*** Material for this exercise ***

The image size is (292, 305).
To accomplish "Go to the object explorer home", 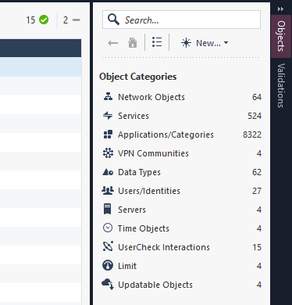I will (x=133, y=43).
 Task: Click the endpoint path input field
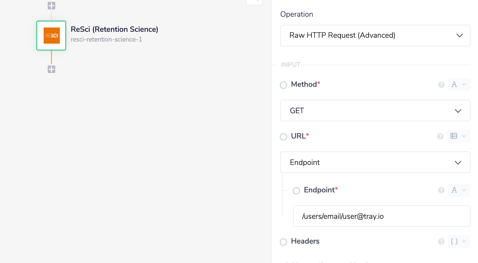click(382, 216)
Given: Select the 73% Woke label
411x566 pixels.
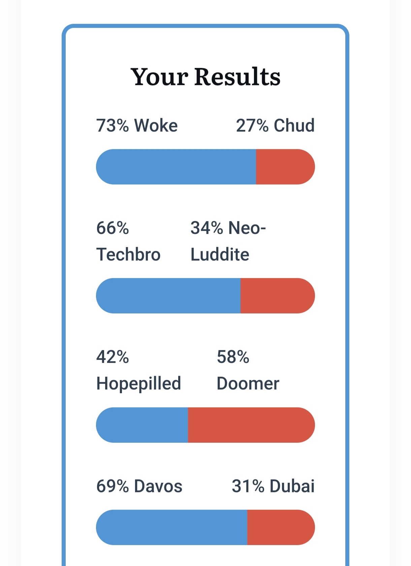Looking at the screenshot, I should point(137,126).
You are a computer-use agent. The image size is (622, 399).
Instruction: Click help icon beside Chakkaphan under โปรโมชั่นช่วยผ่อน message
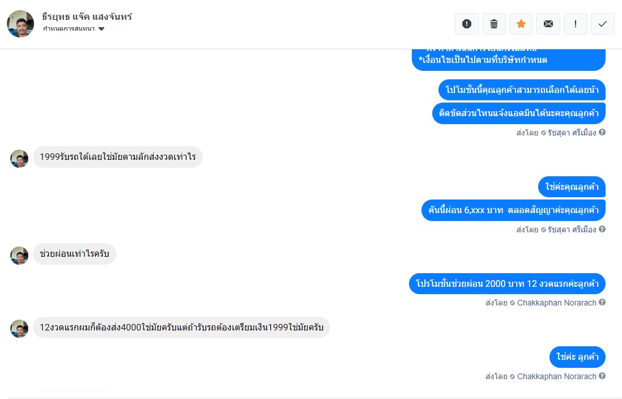tap(602, 303)
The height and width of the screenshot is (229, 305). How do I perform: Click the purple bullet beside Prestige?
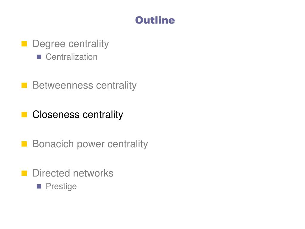pyautogui.click(x=39, y=187)
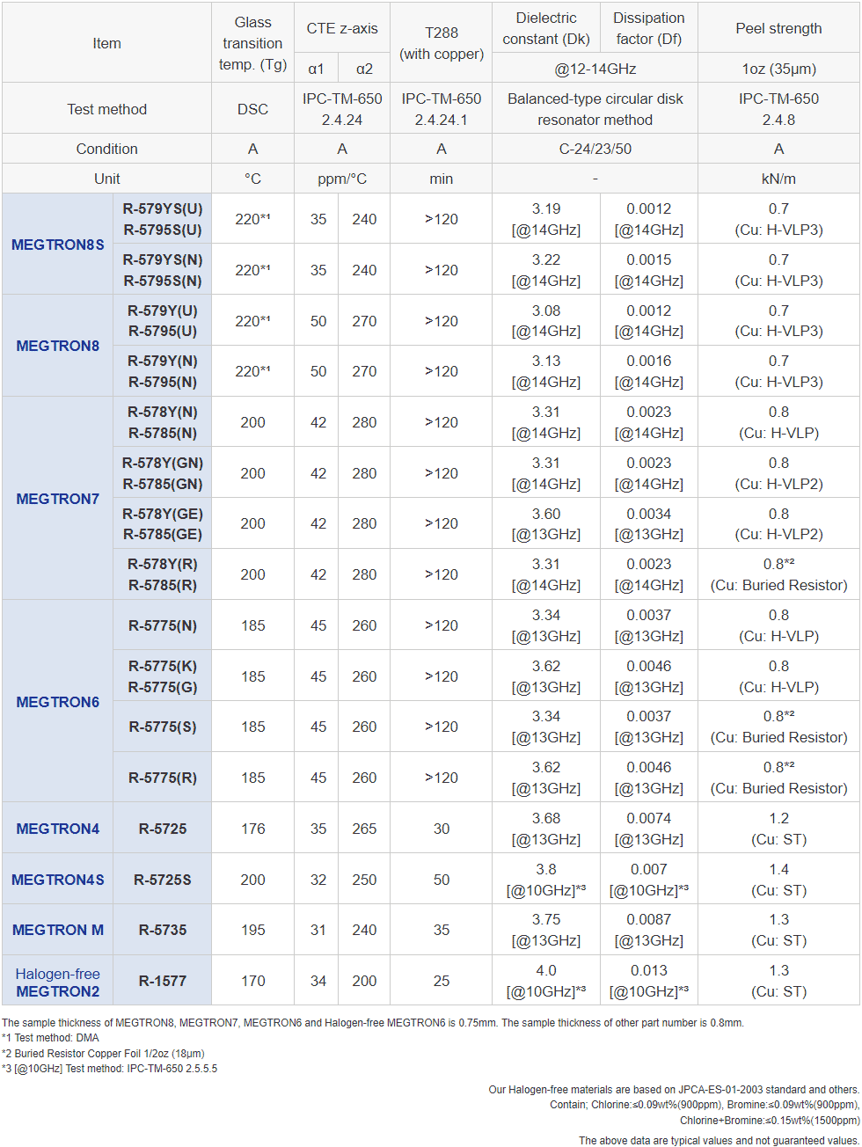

*** End of Material for this exercise ***

## Aim of the task
Beginning with the line that has "Task: Click the endpoint path input field", repeat each remaining line of the data above word for word, keeping pictures out.

## Solution for this task
 Task: Click the endpoint path input field
click(382, 216)
Given: Select the 73% Woke label
411x566 pixels.
Looking at the screenshot, I should point(137,126).
You are a computer-use agent. The image size is (622, 399).
Instruction: Click help icon beside Chakkaphan under โปรโมชั่นช่วยผ่อน message
tap(602, 303)
The height and width of the screenshot is (229, 305). How do I perform: Click the purple bullet beside Prestige?
pyautogui.click(x=39, y=187)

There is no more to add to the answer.